Area conservationists sound alarm on right whales

Despite more than 80 years of protection, the endangered North Atlantic right whale – often spotted off the Space and Treasure Coasts in winter – is on the brink of extinction. And local whale conservationists are calling for help from beachside residents to monitor the tanking population.

“Only 411 animals are left. In less than 22 years, they could be extinct,” warned Julie Albert, coordinator of the Marine Resources Council’s North Atlantic Right Whale Conservation Program, in a public lecture last Tuesday at organization headquarters.

For the past 20 years, Albert has trained and managed a loose cadre of about 150 volunteers – based mostly on the beach but also at sea and in the air – who keep a lookout for the huge marine mammals as they migrate south from New England and Canada to their calving area between North Carolina and Florida from November through April.

Sightings are reported to a 24-hour hotline and the information is entered into a national database used to estimate the size of the population and protect it from manmade threats.

Right now, things are looking grim.

So far this year, no calves have been born and three whales died. In 2017, 17 whales died – the highest number on record – and five calves were born.

Albert said the two main causes of mortality are entanglements in fishing gear and ship strikes. The animals, which can grow to 55 feet long and live up to 70 years, take about 10 years to reach sexual maturity and females have a gestation period of about a year. Most calves are born off Florida and Georgia. Despite federal laws that slow big ships down, shift their travel lanes away from the right whales’ migratory routes, and impose time and area closures for fishermen, Albert said, many whales are being killed before they have a chance to reproduce.

“As they hang out in our area, there are a lot of ships they have to dodge,” she said.

Last year, Albert trained some 37 members of Central Brevard’s U.S. Coast Guard Auxiliary to spot and identify whales during their regular air and sea patrols. Previously aerial patrols were conducted only as far south as St. Augustine. But surveillance from land is very important because the animals often swim very close to the beach where they can easily be seen from condo decks.

“When citizens call and send us pictures, they need to understand this helps us,” Albert said. “The more eyes on the water, the better.”

Albert conducts regular training classes for anyone who’s interested. A schedule is posted at www.mrcirl.org. Volunteers learn about whale history, biology, migration, feeding habits, and identification methods.

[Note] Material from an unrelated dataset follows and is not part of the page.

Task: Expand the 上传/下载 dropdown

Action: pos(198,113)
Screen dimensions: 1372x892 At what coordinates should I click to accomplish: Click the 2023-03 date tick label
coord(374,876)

Right whales are distinctive for their black skin, lack of a dorsal fin, high jaw line, black tail, black paddle-shaped pectoral flippers, two blowholes which create a V-shaped spray, and white, raised rough patches of skin on their heads called callosities that are unique to each animal.

Marine Resources Council board chairman Jim Moir said citizens can also help by lobbying federal elected officials who control the budget of the National Oceanic and Atmospheric Administration (NOAA) – the agency in charge of whale conservation – on behalf of the right whales.

“Keep pressure on the federal government to not de-fund the NOAA program, or else this animal will be done,” Moir said.